# ABOUT THIS EXERCISE
If a line in the material below has the string "chart", copy it out.

======== INPUT FOR THIS TASK

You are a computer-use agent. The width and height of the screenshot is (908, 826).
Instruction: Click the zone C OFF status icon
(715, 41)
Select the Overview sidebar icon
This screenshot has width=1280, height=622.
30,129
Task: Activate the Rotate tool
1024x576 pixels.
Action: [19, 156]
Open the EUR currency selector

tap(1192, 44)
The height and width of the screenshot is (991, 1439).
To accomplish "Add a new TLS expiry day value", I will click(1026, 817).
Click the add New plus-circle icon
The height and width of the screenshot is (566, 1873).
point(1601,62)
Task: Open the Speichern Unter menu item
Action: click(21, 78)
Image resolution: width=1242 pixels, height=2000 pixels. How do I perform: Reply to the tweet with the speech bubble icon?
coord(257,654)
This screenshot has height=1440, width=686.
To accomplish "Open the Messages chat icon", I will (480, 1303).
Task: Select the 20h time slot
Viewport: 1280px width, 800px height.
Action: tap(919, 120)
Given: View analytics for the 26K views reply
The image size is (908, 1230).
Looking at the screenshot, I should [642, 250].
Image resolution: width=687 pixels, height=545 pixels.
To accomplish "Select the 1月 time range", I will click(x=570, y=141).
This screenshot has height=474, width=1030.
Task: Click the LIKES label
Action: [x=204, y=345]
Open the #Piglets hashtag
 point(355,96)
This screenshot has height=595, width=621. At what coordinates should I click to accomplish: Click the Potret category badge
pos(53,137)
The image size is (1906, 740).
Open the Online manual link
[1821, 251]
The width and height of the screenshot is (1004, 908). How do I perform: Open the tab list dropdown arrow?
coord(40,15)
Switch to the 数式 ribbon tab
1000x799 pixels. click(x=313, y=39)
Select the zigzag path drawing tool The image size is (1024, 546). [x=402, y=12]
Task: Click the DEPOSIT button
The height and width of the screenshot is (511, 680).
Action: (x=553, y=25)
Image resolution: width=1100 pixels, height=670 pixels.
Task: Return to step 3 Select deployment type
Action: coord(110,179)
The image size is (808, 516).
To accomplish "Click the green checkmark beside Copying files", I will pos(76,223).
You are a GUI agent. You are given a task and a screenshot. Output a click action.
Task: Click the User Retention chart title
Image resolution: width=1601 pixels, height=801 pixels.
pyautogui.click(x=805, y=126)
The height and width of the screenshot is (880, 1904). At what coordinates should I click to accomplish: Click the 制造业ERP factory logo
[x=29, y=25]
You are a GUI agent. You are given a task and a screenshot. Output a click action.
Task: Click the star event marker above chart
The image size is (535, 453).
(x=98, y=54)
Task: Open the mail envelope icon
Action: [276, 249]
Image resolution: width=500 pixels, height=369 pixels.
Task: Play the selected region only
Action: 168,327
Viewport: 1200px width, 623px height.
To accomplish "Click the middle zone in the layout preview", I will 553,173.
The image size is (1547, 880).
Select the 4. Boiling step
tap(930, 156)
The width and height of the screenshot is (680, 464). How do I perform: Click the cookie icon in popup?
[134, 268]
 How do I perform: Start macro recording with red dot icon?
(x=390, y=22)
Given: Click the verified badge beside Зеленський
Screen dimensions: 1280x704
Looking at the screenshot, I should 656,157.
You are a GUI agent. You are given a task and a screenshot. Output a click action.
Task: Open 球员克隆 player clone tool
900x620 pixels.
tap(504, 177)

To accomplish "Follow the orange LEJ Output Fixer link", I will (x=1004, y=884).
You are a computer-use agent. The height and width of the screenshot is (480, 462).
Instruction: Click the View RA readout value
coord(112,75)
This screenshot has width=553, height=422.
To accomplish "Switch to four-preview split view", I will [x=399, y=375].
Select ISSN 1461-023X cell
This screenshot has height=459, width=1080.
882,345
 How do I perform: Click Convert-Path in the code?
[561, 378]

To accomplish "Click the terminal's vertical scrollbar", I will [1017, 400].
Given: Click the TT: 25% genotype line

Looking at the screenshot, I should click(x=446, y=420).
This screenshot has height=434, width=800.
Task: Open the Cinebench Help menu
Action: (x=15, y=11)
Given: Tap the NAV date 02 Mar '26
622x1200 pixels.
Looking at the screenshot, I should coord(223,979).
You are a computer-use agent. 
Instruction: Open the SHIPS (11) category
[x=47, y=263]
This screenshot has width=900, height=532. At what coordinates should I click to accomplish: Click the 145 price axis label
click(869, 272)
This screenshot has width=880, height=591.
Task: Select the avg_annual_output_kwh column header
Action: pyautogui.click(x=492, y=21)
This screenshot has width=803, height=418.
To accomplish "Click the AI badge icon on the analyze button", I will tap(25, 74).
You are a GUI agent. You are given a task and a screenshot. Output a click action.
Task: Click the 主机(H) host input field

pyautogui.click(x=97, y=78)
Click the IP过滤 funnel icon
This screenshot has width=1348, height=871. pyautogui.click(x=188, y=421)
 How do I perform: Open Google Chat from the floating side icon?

================

# EXERCISE RESPONSE
Task: Click the User Retention chart title
Task: Click the star event marker above chart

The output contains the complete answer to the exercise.